FIG. 6 is an operation explanatory diagram when the arm has been rotated by a predetermined angle from the initial position shown in FIG. 5;

7 is an operation explanatory diagram when the arm further rotates from the state shown in FIG. 6;

FIG. 8 is an operation explanatory diagram when the arm is lowered from the state shown in FIG. 7 while maintaining a substantially horizontal state.

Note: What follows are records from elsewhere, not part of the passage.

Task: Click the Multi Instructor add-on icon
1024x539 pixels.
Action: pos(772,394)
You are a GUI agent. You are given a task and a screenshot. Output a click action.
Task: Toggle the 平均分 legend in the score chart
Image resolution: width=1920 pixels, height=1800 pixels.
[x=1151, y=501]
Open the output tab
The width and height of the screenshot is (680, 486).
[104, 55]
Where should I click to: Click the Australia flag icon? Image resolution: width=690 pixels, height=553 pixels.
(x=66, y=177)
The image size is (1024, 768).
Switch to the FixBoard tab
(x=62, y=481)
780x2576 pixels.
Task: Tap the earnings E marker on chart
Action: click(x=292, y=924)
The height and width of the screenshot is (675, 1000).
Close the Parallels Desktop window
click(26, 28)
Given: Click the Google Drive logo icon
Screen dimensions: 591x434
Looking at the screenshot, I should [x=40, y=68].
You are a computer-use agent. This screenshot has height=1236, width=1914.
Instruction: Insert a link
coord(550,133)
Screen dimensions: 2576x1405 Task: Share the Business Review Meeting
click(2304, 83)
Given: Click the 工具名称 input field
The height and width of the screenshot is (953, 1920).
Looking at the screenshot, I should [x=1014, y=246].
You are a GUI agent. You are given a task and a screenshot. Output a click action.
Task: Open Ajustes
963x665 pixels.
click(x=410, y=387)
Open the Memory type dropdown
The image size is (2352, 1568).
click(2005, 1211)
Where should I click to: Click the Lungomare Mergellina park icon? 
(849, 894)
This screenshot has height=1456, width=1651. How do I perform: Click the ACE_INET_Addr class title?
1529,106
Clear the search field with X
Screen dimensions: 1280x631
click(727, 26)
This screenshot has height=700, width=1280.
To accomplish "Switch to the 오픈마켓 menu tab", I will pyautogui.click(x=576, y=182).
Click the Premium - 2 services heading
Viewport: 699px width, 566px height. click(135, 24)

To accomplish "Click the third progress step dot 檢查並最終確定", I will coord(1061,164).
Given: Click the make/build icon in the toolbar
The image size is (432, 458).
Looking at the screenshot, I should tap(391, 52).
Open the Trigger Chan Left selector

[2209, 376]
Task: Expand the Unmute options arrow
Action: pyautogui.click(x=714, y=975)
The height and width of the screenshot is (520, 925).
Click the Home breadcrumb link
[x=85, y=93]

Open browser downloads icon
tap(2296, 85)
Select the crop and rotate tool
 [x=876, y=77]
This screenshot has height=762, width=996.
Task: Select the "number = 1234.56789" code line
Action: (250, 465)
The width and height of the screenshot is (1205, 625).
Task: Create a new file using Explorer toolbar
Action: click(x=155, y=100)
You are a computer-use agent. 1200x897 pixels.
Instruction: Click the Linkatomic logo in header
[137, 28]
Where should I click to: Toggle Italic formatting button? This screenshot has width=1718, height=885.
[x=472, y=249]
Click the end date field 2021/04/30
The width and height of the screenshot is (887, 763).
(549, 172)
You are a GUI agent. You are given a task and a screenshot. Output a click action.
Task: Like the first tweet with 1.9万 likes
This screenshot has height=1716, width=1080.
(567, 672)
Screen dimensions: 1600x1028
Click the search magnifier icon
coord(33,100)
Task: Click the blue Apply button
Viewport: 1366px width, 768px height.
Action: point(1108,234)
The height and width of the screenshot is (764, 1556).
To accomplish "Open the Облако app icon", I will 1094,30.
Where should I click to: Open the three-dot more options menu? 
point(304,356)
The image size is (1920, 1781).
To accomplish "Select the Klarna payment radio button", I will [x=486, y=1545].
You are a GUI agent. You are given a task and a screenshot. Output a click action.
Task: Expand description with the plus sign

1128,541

FIG. 9 is a transverse sectional view taken along line IX-IX of FIG.

[Explanation of symbols]

DESCRIPTION OF SYMBOLS 10 ... Cylinder device 12 ... Cylinder part 14 ... Substrate 16 ... Arm operating part 18a, 18b ... Cylinder chamber 20a, 20b ... Fluid pressure inlet / outlet port 22 ... Cylinder tube 24 ... Piston 26 ... Piston rod 58, 60 ... Body 64 ... Arm 68 , 84 ... guide groove 70 ... knuckle joint 72a, 72b ... bifurcated part 74 ... rod pin 78 ... plane part 82a, 82b ... roller 84a ... linear part 84b ... arc part 86 ... escape groove 96a, 96b ... stopper pin

 ──────────────────────────────────────────────────の Continued on the front page F term (reference) 3C016 CA01 CC02 HA04 HB05 3C020 CC01 CC07 CC08 YY04 YY06

Claims (7)

[Claims] 1. A cylinder portion having a piston reciprocating along a cylinder chamber under the action of a pressure fluid supplied from a fluid pressure inlet / outlet port, and a piston rod connected to the piston and displaced integrally with the piston. And a body fixed to one end of the cylinder portion, and an arm provided on the body so as to be displaceable integrally with the piston rod via a connecting member connected to one end of the piston rod. A first guide means for guiding the body along the axial direction of the body while holding the arm in a state substantially perpendicular to the axis of the body; and a second guide for guiding the arm so as to be rotatable by a predetermined angle. A cylinder device provided with two guide means. 2. The apparatus according to claim 1, wherein said first guide means comprises a first linear guide groove for guiding the connecting member along an axial direction of the body, and said second guide means comprises an arm. A second guide groove having a circular arc shape for guiding a roller connected to the cylinder device. 3. The cylinder device according to claim 2, wherein the arm is pivotally mounted on a connecting member, and is provided so as to be rotatable by a predetermined angle around a rod pin that supports the arm. 4. The apparatus according to claim 2, wherein the body comprises a first body and a second body which are symmetrically divided into two, and the first body and the second body respectively include a first body and a second body. A cylinder device wherein a guide groove and a second guide groove are provided to be substantially symmetrically opposed to each other. 5. The device according to claim 4, wherein the second guide groove has a linear portion formed linearly along the axial direction of the body, and an arc portion formed in an arc shape continuous with the linear portion. And a cylinder device. 6. The cylinder device according to claim 1, wherein a stopper member for locking the arm is provided on the body. 7. The device according to claim 2, wherein a relief groove for a roller that slides along the second guide groove is formed in a portion adjacent to the second guide groove. Cylinder device.